• TEXT SEGMENT:
___
This prez kicks butt. He kills. He knows the operating drill on the Heckler & Koch MP5 machine pistol. He gives forthright speeches -- and this is really brave! -- without clearing them with the staff first! He puts the world on notice that America is back in the saddle again and there's a new sheriff in town.

Harrison Ford, in the role of this righteous galoot, can't really be said to act, because he's not really required to play a character. His President Jim Marshall, lion of the free world, Medal of Honor winner, Big Ten grad, football fan and beer drinker, is so idealized he makes Barbie's Ken look positively Dostoevskian. Ford does two things brilliantly: He never bumps into the furniture and he never lets even a whisper of campy self-awareness crack the 100-foot-high Mount Rushmore of his face. "Air Force One" is set in an irony-free zone. Ford's discipline is at its highest as he cleaves to the movie's fundamental proposition: This is not a joke. (It is, of course.)

Naturally, he's the dullest thing in the movie. But that's not bad, that's good. Who wants a neurotic intellectual or an ironist or a policy wonk at the helm when psychotic Russian nationalists have taken over the president's plane on a flight back from Moscow and are busily executing hostages as a ploy to free a demonic nationalist leader recently filched from his despot's den by a joint Spetznaz-Delta team (the movie's fabulous opening sequence)? Much better this sort of leadership: doubtless, fearless, dynamic, clever, aggressive, anachronistic, impossible and dull. But his dullness clears the way for the movie's showiest special effect: Gary Oldman.

Oldman plays the evil Ivan Korshunov, the terrorist who masterminds the skyjacking of Air Force One and then proceeds to steal not merely the gigantic flying machine itself but another and more important machine: the camera. This actor is never so good as when he is very, very bad, and "Air Force One" provides him with a platform to do a variation on a combination of Boris Godunov and Boris Badenov simultaneously. Throw in some Rasputin and some Alexander Nevsky and even some Ivan Skavinsky Skavar and you've got the whole nine yards. He would eat the furniture if it weren't all plastic and fiberglass.

Director Wolfgang Petersen controls the mayhem with his usual extreme cleverness. Like everybody in the picture, however, he's working miles beneath his head. He once made a great movie about real men in a real war, "Das Boot," but now he's making straw movies about straw men in a straw war. But you sense the intense level of his engagement. As in his last macho confabulation, "In the Line of Fire," so much of the cleverness is in the details.
___
• ENTRIES SUPPLIED:
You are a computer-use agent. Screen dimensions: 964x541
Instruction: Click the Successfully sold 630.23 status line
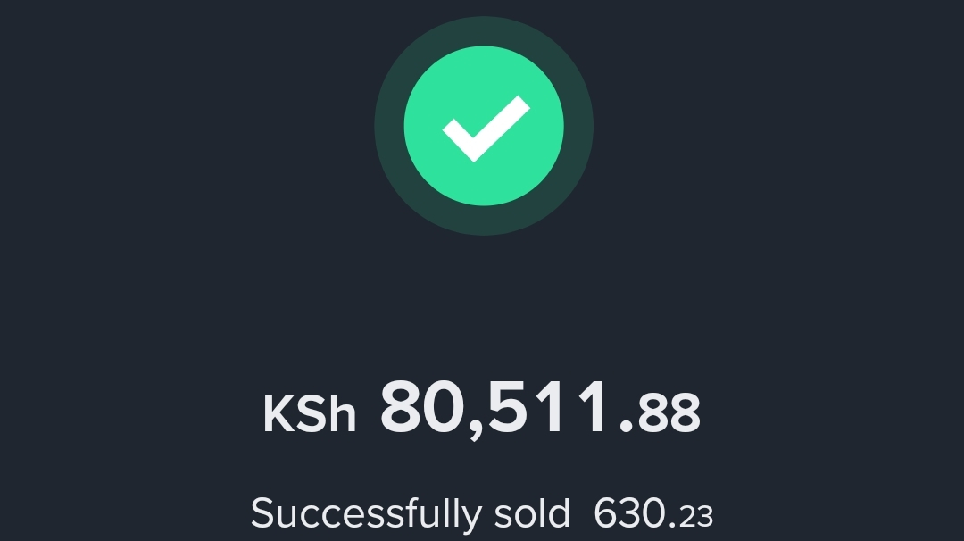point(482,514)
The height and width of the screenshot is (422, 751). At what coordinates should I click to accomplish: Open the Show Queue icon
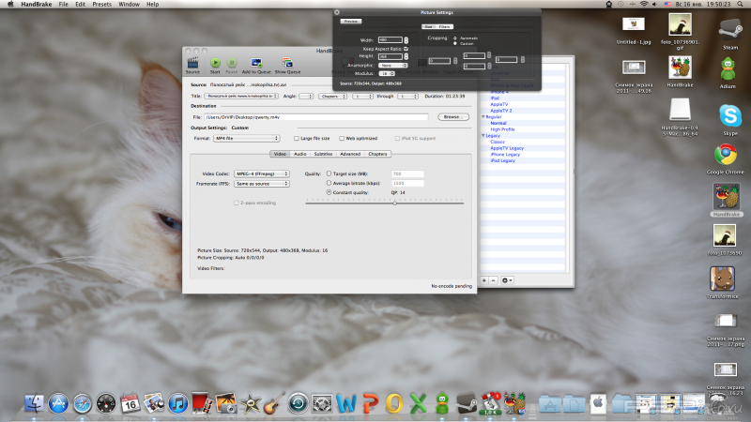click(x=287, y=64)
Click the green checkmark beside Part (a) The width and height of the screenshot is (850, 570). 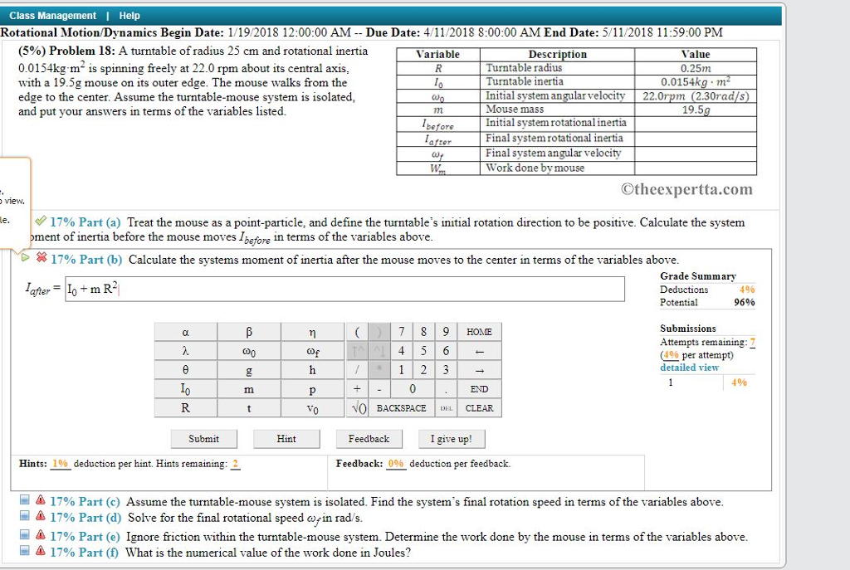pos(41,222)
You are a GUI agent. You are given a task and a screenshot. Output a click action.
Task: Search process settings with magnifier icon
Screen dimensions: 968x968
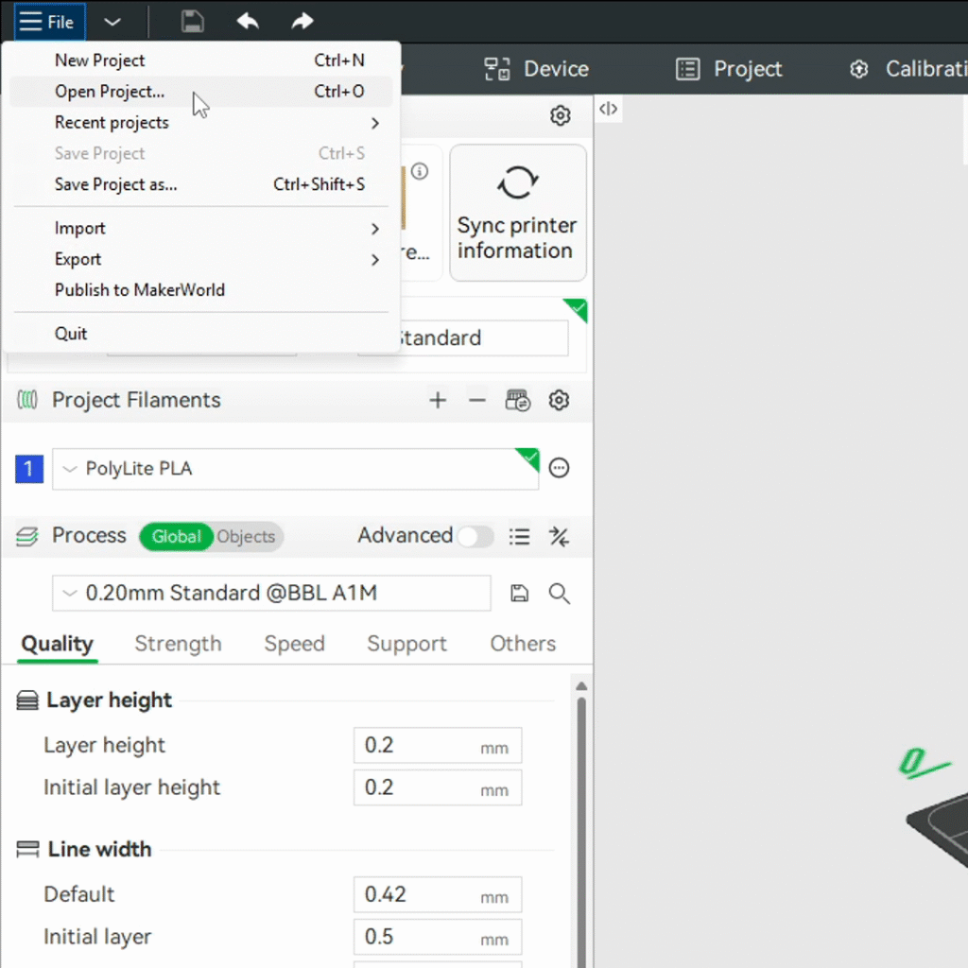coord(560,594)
___
• TO-DO LIST:
**1.** Please rewrite the entries starting with the line that contains "You are a GUI" and going on through the end of the entries, request lines included, and raise every coordinate in the answers by 16. Leave the pictures out.
**2.** Extend the review of the film "Air Force One" with what comes next after its final paragraph.

• RESPONSE LIST:
**1.**
You are a GUI agent. You are given a task and a screenshot. Output a click action.
Task: Search process settings with magnifier icon
Screen dimensions: 968x968
coord(576,610)

**2.**
In "Fire," I loved the way they solved the problem of getting not a ceramic gun but a brass and lead bullet through a metal detector by hiding it in a key chain, which of course would go around the detector in a little plastic tray. In this one, his micro-genius is on display in one sequence where he follows a bad MiG pilot engaging the president's plane and then Air Force F-15s. The actor (Boris Krutonog) has maybe 25 seconds of total screen time, the bottom of his face sealed off in an oxygen mask, the top of his head capped in a plastic helmet. What's left? Eyes. Fabulous, bulging, expressive eyes that radiate the raptor's glee as he looses an air-to-air missile toward the big bird, then utter fear of doom as he watches an F-15's Sidewinder come screaming to erase him in a bright orange blot. Cool movie death!

In fact, one of the pleasant surprises of "Air Force One" is how much of it is an old-fashioned airplane movie. The modern computer morphing does no task better than rendering aircraft in flight. You never for a second tumble to the fact that you are watching electricity concocted by some arrogant kid in a Southern California computer shop: The jets, as they lace through the sky in and around the president's plane, are majestic, and one sequence where a line of F-15s lets fly a phalanx of heat-seekers leaking flame as they streak across the sky has a terrible beauty to it.

But in order to keep the odor of man-sweat, testosterone and flatulence from becoming too terribly oppressive, Petersen, abetted by scriptwriter Andrew W. Marlowe (of Washington, in fact), provides some female presence. Glenn Close is effectively steely as the vice president who manages to deal with a power play by the secretary of defense while coolly managing the war room crisis team. She cries only a little bit.

Equally impressive is Wendy Crewson as the first lady. I love her sense of flintiness, too: She upbraids a staff member for not paying attention during a speech, just like the real thing, and she has a commanding presence that never breaks down, even when the guns are pressed against her head. More idealized but also welcome is Liesel Matthews as the teenage first daughter.

In all, "Air Force One" is of a piece. It takes its absurd premise and keeps itself narrowly focused, pushing its heroic cast through obstacle after obstacle. It lacks perhaps a moment of grief for the many warriors who sacrifice their lives for the chief exec, and some of its gambits -- a parachute "escape" into where, the Urals? -- play well on screen but fray upon application of minimum thoughtfulness. But it's a great ride.

Air Force One is rated R for extreme violence, a high body count and occasional profanity.